Google’s low-cost fiber backbone project, Project Link, is now in Ghana. The initiative has been providing broadband internet to Uganda’s capital city, Kampala since 2013.
The Project allows local Internet Service Providers (ISPs) and telcos to provide high-quality broadband at lower costs through its shared infrastructure. This is unlike Google Fiber which provides high-speed last mile fiber connection directly to users in a few cities in the US.
The project is rolling out from Accra, Tema and Kumasi and is expected to build 1,200 kilometers of fiber in the cities.
Google Ghana country manager, Estelle Akofio-Sowah says, “By giving them more speed and capacity to work with, providers can meet the growing bandwidth demands of Ghana’s mobile phone users, schools, businesses.
Broadband capacity in Africa has improved in the past few years with MainOne and Seacom undersea cables connecting Africa to the rest of the world. Bringing the connection from the coast to the cities, however, remains a demanding task and it’s one that Project Link is taking on Ghana.
Google’s project link is one of many others trying to connect previously unconnected communities around the world to the internet.
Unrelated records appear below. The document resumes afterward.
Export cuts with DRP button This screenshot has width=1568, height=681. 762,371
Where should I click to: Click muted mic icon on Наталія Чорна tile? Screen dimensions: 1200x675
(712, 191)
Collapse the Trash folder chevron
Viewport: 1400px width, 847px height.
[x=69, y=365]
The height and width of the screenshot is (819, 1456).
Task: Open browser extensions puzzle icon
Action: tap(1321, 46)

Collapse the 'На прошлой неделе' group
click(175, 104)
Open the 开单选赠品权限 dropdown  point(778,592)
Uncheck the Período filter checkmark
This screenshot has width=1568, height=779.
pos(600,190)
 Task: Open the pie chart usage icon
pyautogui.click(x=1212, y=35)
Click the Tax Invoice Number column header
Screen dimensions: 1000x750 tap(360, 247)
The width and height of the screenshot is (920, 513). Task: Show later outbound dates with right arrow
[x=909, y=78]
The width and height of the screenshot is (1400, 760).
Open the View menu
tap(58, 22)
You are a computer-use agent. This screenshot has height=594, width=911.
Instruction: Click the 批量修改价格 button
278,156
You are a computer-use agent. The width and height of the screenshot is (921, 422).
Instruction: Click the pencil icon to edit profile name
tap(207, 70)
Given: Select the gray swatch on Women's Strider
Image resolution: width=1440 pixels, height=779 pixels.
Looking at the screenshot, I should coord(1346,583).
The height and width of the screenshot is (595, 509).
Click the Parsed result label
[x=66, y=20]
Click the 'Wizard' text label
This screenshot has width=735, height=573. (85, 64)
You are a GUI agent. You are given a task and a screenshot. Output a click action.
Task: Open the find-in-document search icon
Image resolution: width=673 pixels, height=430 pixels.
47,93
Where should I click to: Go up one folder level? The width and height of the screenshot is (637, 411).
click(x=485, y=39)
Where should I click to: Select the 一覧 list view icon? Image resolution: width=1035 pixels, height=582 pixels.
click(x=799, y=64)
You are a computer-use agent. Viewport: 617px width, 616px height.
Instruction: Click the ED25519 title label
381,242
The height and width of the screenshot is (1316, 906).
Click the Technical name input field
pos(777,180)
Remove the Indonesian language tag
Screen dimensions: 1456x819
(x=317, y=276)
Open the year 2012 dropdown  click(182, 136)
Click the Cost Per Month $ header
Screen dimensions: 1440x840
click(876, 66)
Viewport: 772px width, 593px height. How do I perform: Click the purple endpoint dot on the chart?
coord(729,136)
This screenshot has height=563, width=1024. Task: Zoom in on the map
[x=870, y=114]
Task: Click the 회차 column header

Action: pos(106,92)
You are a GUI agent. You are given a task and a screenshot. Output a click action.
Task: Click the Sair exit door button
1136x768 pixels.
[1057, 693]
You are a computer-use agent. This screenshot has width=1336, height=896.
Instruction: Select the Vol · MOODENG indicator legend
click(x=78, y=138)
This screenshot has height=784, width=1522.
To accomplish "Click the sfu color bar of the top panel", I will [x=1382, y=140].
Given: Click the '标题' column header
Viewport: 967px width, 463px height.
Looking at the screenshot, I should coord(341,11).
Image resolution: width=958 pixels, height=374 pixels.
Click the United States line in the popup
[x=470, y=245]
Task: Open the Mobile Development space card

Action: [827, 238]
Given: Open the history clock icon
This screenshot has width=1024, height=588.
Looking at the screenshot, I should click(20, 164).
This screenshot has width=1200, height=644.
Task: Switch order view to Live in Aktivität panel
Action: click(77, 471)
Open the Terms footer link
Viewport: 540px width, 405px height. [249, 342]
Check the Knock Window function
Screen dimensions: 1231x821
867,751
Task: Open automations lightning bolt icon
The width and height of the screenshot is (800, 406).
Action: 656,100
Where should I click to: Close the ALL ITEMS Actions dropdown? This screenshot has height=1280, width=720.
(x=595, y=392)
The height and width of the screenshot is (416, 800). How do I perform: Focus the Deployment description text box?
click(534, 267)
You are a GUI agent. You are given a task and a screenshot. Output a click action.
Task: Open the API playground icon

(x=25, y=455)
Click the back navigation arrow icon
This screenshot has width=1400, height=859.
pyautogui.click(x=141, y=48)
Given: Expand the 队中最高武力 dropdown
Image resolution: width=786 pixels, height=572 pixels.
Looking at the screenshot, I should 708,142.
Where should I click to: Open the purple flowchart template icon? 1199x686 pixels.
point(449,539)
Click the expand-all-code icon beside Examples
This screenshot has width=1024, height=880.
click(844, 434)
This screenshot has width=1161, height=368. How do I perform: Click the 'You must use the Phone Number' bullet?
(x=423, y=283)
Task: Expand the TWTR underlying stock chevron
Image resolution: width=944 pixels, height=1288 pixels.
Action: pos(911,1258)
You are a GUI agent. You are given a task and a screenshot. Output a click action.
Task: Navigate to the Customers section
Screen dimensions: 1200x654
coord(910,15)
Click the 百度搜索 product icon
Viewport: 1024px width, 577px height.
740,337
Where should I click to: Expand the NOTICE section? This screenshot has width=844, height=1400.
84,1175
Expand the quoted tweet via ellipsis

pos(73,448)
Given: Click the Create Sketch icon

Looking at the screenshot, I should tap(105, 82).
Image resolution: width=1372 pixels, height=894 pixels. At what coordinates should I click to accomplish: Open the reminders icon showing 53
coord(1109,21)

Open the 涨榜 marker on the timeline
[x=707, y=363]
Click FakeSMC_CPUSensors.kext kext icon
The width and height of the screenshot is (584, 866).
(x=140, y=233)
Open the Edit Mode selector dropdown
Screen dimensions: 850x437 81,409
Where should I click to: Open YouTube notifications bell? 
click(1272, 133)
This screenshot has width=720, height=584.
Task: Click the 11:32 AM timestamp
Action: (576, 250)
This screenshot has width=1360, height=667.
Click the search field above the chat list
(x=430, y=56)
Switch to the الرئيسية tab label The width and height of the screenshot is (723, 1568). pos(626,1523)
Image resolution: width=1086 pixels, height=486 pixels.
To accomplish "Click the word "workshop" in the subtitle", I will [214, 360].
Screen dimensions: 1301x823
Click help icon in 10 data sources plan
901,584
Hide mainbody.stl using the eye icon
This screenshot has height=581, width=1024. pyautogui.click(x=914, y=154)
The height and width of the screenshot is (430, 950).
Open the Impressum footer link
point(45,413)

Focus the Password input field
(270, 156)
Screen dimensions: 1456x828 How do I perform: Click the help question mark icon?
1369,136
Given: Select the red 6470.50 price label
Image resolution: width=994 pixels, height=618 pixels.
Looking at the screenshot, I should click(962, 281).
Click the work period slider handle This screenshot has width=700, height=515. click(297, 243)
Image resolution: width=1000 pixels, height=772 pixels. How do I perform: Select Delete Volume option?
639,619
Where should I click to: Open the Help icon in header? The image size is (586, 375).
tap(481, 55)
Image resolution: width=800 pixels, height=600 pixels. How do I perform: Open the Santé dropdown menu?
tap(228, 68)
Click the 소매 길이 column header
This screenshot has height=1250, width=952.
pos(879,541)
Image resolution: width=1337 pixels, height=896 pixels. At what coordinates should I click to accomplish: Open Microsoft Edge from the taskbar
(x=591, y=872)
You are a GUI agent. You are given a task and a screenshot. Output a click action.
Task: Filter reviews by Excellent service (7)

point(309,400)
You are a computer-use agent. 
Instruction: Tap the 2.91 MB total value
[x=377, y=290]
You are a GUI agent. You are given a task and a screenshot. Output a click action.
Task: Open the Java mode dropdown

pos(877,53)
Facebook is planning on deploying WiFi bearing solar-powered drones; OneWeb, backed by Richard Branson is working on low-orbit satellites that will provide internet connectivity over swathes of the planet and Google also developing high-altitude balloons, Project Loon, that will take internet to remote parts of the world. But those are still long way away from public deployment.
“We’ve already started construction in Accra, with Kumasi to follow soon, and we plan to start service in early 2016. There’s a lot of work ahead, but we look forward to working with local providers to ensure that Ghana’s local infrastructure can help its people and businesses participate fully on the Web and be inspired by what they can do online,” says Estelle.